TEXTE:
• • • •
Apprends-moi, Seigneur, à bien user du temps que tu me donnes pour travailler, à bien l’employer sans rien en perdre.

Apprends-moi à tirer profit des erreurs passées sans tomber dans le scrupule qui ronge.

Apprends-moi à prévoir le plan sans me tourmenter, à imaginer l’oeuvre sans me désoler si elle jaillit autrement.

Apprends-moi à unir la hâte et la lenteur, la sérénité et la ferveur, le zèle et la paix.

Aide-moi au départ de l’ouvrage, là où je suis le plus faible.

Aide-moi au coeur du labeur à tenir serré le fil de l’attention.

Et surtout comble Toi-même les vides de mon oeuvre, Seigneur!

Dans tout le labeur de mes mains laisse une grâce de Toi pour parler aux autres et un défaut de moi pour me parler à moi-même.

Garde en moi l’espérance de la perfection, sans quoi je perdrais coeur. Garde-moi dans l’impuissance de la perfection, sans quoi je me perdrais d’orgueil.

Purifie mon regard: quand je fais mal, il n’est pas sûr que ce soit mal, et quand je fais bien, il n’est pas sur que ce soit bien.

Seigneur, ne me laisse jamais oublier que tout savoir est vain sauf là où il y a du travail, et que tout travail est vide sauf là où il y a amour, et que tout amour est creux qui ne me lie à moi-même et aux autres et à Toi, Seigneur!

Enseigne-moi à prier avec mes mains, mes bras et toutes mes forces.

Rappelle-moi que l’ouvrage de mes mains t’appartient et qu’il m’appartient de te le rendre en le donnant ; que si je le fais par goût du profit, comme un fruit oublié je pourrirai à l’automne ; que si je le fais pour plaire aux autres comme la fleur de l’herbe je fanerai au soir ; mais si je le fais pour l’amour du bien, je demeurerai dans le bien ; et le temps de faire bien et à ta gloire, c’est tout de suite, Amen!
• • • •
DONNÉES FOURNIES:
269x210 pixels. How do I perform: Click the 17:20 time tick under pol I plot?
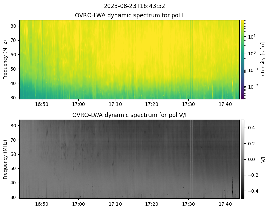(x=152, y=104)
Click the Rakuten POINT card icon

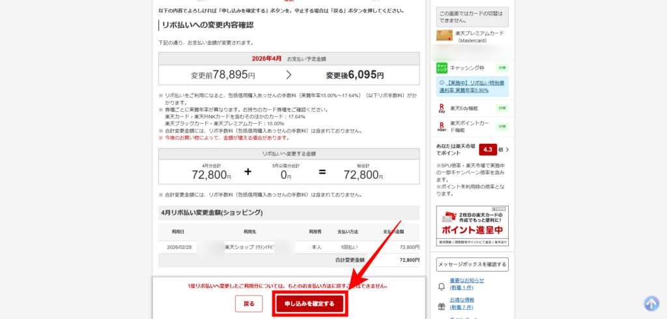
• • • •
CONSIGNE:
Indiquez, s'il vous plaît, à quel moment de l'ouvrage la personne qui prie se dit le plus faible, d'après la prière sur le travail.

RÉPONSE ATTENDUE:
Au départ de l'ouvrage.